Baumwolle wird von Kleinbauern auf Feldern mit einem Hektar ebenso angebaut wie von großen Farmen in riesigen Monokulturen. In beiden Fällen werden (außer beim Bio-Anbau) Pestizide eingesetzt und Felder künstlich bewässert – mit entsprechen-den Folgen. Hinzu kommen soziale Auswirkungen, da der Preis oft nicht für existenzsichernde Löhne und Einkommen reicht.
Die Erträge im Baumwollanbau hängen stark davon ab, ob die Felder bewässert werden können oder die Bauern vom Regen abhängig sind.

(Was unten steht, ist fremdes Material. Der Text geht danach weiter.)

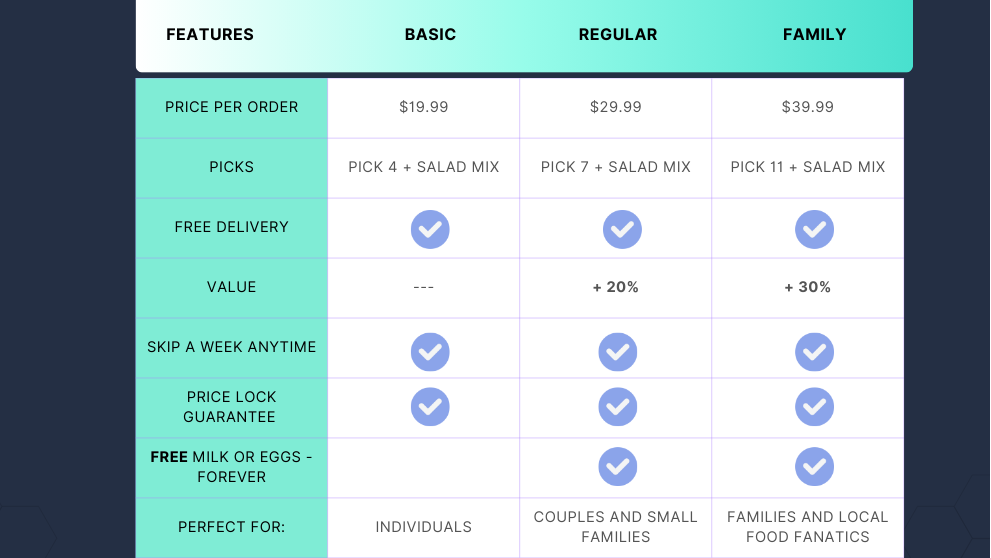Viewport: 991px width, 558px height.
Task: Click the $39.99 Family price
Action: 808,107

Die Beregnung im Wüstenklima bringt die konstantesten Ernten, weil die witterungsbedingten Schwankungen so am besten ausgeglichen werden können. Allerdings werden dann für ein Kilo Rohbaumwolle 8500 Liter Wasser benötigt. Prominentestes Beispiel für die ökologischen Folgen ist der zentralasiatische Aralsee, der durch den intensiven Baumwollanbau weitgehend trockengelegt wurde; die beregneten Flächen versalzen, Trinkwasser fehlt.

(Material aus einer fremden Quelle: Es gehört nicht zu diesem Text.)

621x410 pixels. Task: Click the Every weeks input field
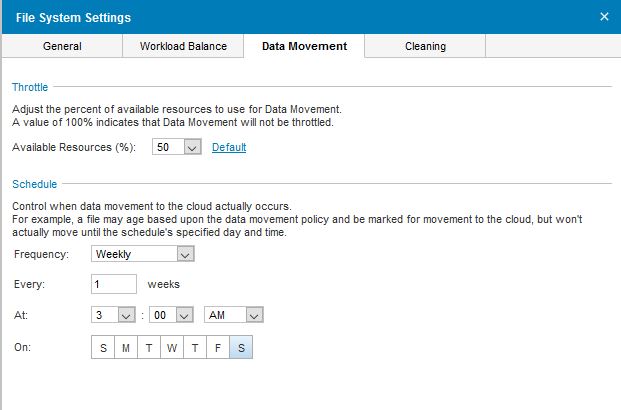[114, 284]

Die Baumwollpflanzen sind sehr anfällig gegenüber Schädlingen und werden deshalb im konventionellen Anbau bis zu zwanzig mal gespritzt. Nach Berechnungen des Pestizid Aktions-Netzwerkes Großbritannien (PAN UK) von 2018 entfallen auf den Baumwollanbau 16 Prozent der weltweiten Umsätze mit Insektiziden und vier Prozent der Herbizidumsätze. Die meisten Kleinbauern in tropischen Ländern können sich keine Schutzausrüstungen leisten und bringen die Pestizide mit einfachen Rückenspritzen aus. Viele können die Warn- und Sicherheitshinweise nicht lesen. In Erhebungen von PAN UK von 2022 hatten 42 Prozent der befragten Baumwollbauern und Landarbeiter in den letzten zwölf Monaten akute Pestizidvergiftungen erlitten. Darunter waren zahlreiche schwere Fälle mit bleibenden Schäden wie Zittern, Lähmungen oder Sehschwäche. Hinzu kommen Vergiftungen in den Familien, etwa weil Kinder aus Pestiziddosen Wasser trinken.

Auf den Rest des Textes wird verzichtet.